● Set exercise: Convert the records below into a JSON list of strings with one string per line, skipping any blank lines. Leave the pictures out of the answer.

● Materials provided:
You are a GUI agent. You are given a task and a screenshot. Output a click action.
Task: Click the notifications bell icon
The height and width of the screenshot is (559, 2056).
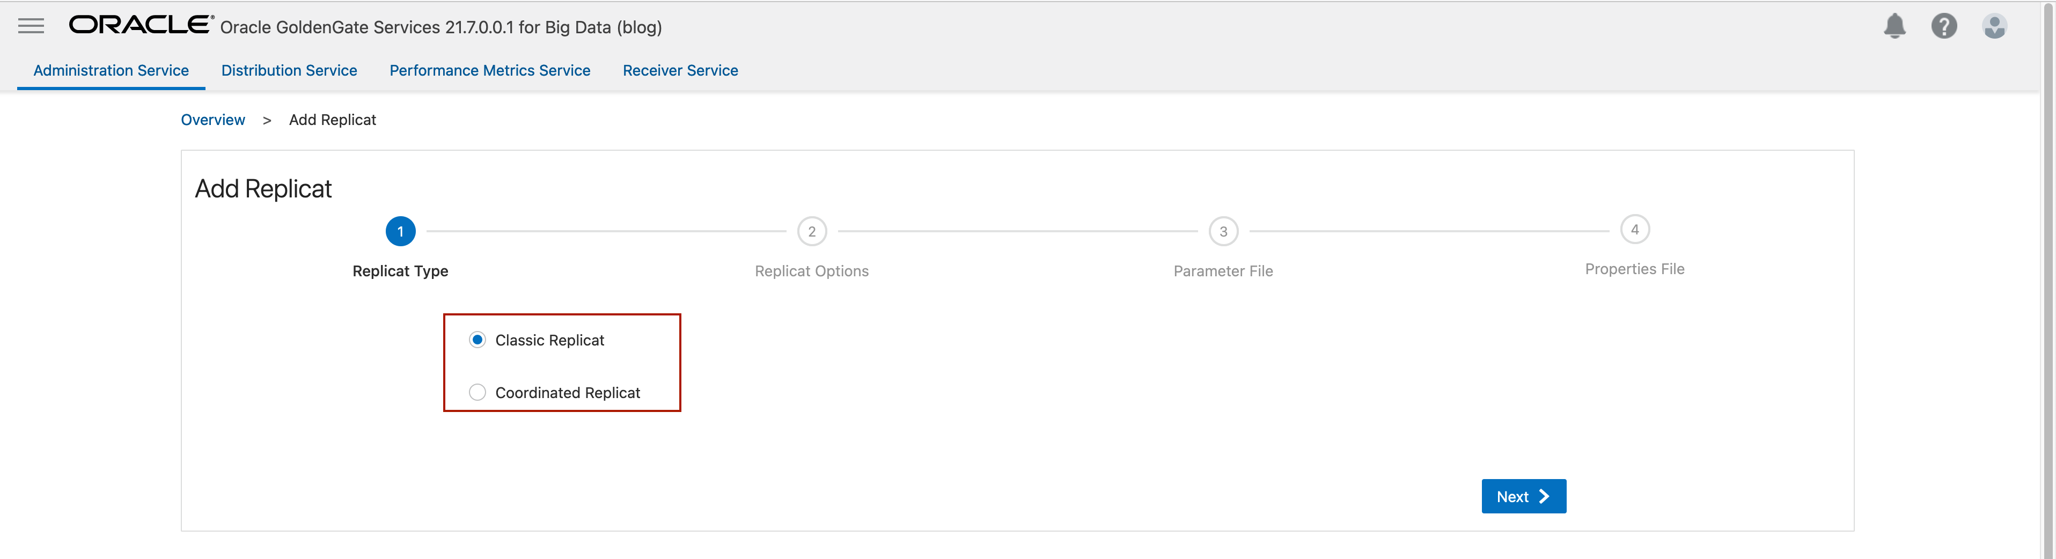[1894, 26]
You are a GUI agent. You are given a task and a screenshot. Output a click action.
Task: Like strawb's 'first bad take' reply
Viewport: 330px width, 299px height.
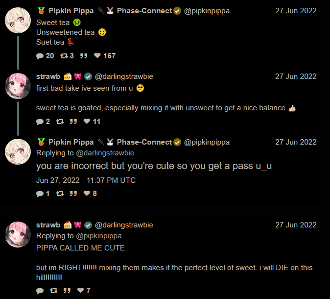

● Expected answer:
[
  "You are a GUI agent. You are given a task and a screenshot. Output a click action.",
  "Task: Click the notifications bell icon",
  "The height and width of the screenshot is (559, 2056).",
  "[1894, 26]",
  "You are a GUI agent. You are given a task and a screenshot. Output a click action.",
  "Task: Like strawb's 'first bad take' reply",
  "Viewport: 330px width, 299px height."
]